The entries below contain a line with "This screenshot has height=664, width=792." and a line with "Open the documentation". Quote exactly those two lines and all lines between them.

** LISTED ENTRIES follows **

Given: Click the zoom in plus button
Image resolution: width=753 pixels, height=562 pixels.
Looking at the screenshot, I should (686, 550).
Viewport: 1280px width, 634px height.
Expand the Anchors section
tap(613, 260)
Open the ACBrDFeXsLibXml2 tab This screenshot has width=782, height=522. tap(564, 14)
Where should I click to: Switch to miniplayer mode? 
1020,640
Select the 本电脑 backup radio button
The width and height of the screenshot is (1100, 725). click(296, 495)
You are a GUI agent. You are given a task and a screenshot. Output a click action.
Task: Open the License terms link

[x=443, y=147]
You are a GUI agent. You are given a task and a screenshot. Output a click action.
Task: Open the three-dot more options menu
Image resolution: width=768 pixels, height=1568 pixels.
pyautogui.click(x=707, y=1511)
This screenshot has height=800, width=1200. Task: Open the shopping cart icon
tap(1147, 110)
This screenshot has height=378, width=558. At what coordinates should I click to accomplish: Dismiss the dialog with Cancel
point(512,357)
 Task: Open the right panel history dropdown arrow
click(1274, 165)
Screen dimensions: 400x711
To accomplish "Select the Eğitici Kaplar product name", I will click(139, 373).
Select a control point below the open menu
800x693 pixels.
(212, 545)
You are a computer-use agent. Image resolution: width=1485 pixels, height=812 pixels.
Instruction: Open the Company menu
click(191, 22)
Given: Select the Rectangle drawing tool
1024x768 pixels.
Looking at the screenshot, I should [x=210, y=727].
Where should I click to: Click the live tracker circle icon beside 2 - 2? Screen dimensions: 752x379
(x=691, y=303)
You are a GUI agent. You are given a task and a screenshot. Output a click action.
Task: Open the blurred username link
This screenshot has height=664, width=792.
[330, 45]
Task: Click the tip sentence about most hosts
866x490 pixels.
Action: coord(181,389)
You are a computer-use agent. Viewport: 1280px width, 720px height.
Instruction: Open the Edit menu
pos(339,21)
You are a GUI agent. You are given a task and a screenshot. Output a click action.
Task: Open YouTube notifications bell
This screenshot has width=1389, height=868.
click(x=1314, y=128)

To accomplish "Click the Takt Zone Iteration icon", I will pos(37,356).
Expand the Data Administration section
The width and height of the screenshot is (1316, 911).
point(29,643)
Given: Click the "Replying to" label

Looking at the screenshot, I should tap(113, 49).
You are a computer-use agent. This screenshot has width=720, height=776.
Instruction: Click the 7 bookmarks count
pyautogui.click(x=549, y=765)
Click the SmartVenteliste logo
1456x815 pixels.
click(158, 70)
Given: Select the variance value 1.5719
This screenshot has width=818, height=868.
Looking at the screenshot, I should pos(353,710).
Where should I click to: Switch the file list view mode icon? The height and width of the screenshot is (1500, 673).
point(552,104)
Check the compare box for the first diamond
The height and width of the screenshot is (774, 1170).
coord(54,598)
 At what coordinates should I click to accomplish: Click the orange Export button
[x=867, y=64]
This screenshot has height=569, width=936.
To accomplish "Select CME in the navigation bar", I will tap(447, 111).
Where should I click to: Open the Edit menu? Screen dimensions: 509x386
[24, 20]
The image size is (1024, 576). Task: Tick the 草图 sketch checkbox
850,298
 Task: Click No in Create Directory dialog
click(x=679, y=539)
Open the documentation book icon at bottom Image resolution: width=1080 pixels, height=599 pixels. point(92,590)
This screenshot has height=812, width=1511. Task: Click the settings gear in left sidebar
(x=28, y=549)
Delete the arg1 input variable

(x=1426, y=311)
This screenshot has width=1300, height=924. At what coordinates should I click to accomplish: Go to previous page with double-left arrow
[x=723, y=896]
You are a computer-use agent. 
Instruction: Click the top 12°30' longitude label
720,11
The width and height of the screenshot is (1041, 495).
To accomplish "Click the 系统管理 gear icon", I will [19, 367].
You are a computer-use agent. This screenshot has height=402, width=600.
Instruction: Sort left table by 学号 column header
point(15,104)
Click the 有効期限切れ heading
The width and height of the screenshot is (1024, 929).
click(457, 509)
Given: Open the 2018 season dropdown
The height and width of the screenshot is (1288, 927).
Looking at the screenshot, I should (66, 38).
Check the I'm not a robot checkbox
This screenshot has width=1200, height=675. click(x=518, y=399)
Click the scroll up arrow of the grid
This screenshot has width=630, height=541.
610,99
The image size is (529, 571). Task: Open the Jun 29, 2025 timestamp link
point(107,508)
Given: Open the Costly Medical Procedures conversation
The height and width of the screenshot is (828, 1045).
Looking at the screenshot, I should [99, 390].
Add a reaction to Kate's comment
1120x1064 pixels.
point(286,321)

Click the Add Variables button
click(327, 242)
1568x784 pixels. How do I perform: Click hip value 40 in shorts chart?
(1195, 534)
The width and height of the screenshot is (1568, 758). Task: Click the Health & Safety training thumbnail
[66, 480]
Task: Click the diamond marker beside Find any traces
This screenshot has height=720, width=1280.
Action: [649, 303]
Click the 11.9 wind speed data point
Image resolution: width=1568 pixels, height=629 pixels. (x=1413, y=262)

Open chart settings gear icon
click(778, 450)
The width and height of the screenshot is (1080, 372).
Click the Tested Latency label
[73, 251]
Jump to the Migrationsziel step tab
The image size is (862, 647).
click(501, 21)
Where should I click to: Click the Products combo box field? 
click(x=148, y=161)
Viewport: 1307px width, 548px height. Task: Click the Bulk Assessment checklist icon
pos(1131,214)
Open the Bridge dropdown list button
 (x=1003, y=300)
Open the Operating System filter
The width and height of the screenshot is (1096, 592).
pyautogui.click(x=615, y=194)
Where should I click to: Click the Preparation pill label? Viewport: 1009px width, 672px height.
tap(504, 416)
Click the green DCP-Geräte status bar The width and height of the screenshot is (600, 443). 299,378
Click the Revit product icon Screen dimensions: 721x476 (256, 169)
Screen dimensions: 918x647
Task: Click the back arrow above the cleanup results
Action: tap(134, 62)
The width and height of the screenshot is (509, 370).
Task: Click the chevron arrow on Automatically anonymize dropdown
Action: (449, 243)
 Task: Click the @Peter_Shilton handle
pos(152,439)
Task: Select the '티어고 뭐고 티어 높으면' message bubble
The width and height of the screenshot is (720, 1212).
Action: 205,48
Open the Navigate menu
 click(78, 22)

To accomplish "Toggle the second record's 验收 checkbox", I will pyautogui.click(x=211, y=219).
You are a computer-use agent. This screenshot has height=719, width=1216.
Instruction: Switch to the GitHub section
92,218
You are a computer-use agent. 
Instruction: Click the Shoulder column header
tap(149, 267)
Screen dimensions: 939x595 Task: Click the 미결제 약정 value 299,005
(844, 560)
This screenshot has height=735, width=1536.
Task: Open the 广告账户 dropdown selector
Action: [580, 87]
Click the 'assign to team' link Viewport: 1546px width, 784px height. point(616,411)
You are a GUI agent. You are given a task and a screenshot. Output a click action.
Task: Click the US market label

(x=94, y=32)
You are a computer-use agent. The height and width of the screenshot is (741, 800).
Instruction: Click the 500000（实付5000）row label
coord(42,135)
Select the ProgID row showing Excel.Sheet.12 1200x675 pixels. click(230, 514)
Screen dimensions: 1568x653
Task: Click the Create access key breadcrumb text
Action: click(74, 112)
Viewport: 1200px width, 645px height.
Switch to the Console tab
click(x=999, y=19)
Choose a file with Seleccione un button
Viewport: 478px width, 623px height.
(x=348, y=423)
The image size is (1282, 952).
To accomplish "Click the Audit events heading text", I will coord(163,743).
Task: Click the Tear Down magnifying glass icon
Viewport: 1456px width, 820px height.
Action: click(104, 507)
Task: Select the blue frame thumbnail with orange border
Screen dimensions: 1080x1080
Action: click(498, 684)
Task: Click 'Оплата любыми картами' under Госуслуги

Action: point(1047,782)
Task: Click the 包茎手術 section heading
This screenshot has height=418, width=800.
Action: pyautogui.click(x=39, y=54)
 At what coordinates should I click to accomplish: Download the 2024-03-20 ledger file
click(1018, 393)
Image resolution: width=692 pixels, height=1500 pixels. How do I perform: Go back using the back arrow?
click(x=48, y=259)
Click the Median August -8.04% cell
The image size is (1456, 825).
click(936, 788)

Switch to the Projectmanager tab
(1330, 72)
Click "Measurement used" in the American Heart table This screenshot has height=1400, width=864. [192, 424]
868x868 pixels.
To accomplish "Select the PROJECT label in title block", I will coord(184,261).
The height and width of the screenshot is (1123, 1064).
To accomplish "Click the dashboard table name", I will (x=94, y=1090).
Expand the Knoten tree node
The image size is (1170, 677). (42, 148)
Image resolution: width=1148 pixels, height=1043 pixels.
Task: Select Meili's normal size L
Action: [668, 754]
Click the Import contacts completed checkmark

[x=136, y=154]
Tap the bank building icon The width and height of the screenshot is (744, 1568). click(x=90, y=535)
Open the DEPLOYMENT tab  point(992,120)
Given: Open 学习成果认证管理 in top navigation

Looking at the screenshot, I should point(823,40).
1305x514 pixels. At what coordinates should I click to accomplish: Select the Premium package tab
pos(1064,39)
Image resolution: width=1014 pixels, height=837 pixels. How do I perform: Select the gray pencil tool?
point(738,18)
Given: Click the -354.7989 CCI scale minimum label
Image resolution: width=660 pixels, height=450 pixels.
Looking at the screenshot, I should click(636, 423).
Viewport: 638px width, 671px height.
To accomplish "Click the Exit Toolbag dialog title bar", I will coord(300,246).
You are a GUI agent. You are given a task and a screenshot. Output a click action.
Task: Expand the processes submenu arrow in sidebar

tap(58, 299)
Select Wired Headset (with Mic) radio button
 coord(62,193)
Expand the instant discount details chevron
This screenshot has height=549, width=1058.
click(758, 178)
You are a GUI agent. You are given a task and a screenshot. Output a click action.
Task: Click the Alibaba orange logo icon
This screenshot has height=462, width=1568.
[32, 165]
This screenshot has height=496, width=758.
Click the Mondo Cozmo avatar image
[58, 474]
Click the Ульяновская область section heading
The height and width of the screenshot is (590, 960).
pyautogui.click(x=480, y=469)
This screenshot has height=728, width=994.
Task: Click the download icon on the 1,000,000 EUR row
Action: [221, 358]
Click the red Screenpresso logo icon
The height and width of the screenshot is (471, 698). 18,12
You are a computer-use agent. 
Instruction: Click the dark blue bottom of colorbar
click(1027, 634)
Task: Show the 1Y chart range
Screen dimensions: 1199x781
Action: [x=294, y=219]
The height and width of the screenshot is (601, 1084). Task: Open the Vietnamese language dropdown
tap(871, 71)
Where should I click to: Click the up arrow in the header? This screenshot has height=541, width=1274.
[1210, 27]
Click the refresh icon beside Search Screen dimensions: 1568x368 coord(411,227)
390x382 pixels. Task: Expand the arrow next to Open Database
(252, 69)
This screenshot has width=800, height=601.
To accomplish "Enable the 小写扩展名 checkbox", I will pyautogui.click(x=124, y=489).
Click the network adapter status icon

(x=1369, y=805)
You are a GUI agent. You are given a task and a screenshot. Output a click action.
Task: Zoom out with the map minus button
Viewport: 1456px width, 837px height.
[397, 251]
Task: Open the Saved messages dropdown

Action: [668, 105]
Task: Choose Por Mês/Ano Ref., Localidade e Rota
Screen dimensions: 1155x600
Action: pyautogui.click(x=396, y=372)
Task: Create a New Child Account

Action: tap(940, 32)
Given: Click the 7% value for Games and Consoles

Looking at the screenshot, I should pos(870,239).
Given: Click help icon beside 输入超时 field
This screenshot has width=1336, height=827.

** End of LISTED ENTRIES **

ANSWER:
This screenshot has height=664, width=792.
[330, 45]
Task: Click the tip sentence about most hosts
866x490 pixels.
Action: coord(181,389)
You are a computer-use agent. Viewport: 1280px width, 720px height.
Instruction: Open the Edit menu
pos(339,21)
You are a GUI agent. You are given a task and a screenshot. Output a click action.
Task: Open YouTube notifications bell
This screenshot has width=1389, height=868.
click(x=1314, y=128)

To accomplish "Click the Takt Zone Iteration icon", I will pos(37,356).
Expand the Data Administration section
The width and height of the screenshot is (1316, 911).
point(29,643)
Given: Click the "Replying to" label

Looking at the screenshot, I should tap(113, 49).
You are a computer-use agent. This screenshot has width=720, height=776.
Instruction: Click the 7 bookmarks count
pyautogui.click(x=549, y=765)
Click the SmartVenteliste logo
1456x815 pixels.
click(158, 70)
Given: Select the variance value 1.5719
This screenshot has width=818, height=868.
Looking at the screenshot, I should pos(353,710).
Where should I click to: Switch the file list view mode icon? The height and width of the screenshot is (1500, 673).
point(552,104)
Check the compare box for the first diamond
The height and width of the screenshot is (774, 1170).
coord(54,598)
 At what coordinates should I click to accomplish: Click the orange Export button
[x=867, y=64]
This screenshot has height=569, width=936.
To accomplish "Select CME in the navigation bar", I will tap(447, 111).
Where should I click to: Open the Edit menu? Screen dimensions: 509x386
[24, 20]
The image size is (1024, 576). Task: Tick the 草图 sketch checkbox
850,298
 Task: Click No in Create Directory dialog
click(x=679, y=539)
Open the documentation book icon at bottom Image resolution: width=1080 pixels, height=599 pixels. point(92,590)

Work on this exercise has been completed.